• _TRY IT_
Output the line that contains "Про Нас (1525, 952)" and each line after it in the listing, exactly as they appear, through the very last line.

(GIVEN ENTRIES)

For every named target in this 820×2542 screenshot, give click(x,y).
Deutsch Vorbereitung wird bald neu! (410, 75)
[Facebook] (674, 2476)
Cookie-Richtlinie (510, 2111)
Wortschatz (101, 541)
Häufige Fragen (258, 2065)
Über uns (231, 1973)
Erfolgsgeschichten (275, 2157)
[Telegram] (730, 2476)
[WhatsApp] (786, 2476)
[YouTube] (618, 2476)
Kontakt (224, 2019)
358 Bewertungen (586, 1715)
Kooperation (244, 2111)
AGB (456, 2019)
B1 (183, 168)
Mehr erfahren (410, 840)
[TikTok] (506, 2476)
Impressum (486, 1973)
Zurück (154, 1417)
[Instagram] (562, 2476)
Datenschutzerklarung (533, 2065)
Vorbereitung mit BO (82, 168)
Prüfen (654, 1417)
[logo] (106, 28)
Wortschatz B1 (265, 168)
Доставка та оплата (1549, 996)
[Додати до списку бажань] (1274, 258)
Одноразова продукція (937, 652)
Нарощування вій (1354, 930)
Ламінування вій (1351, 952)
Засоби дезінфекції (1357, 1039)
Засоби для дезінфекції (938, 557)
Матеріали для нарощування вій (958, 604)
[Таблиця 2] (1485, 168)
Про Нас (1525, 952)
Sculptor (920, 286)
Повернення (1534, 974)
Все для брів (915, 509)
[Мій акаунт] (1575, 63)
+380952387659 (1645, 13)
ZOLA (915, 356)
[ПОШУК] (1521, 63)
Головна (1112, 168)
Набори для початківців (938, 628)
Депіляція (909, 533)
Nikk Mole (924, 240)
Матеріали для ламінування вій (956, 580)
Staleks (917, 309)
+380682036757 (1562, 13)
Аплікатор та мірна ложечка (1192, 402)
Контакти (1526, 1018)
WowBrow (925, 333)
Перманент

(End GIVEN ENTRIES)

• _REPLY TO THE TASK_
Про Нас (1525, 952)
Sculptor (920, 286)
Повернення (1534, 974)
Все для брів (915, 509)
[Мій акаунт] (1575, 63)
+380952387659 (1645, 13)
ZOLA (915, 356)
[ПОШУК] (1521, 63)
Головна (1112, 168)
Набори для початківців (938, 628)
Депіляція (909, 533)
Nikk Mole (924, 240)
Матеріали для ламінування вій (956, 580)
Staleks (917, 309)
+380682036757 (1562, 13)
Аплікатор та мірна ложечка (1192, 402)
Контакти (1526, 1018)
WowBrow (925, 333)
Перманент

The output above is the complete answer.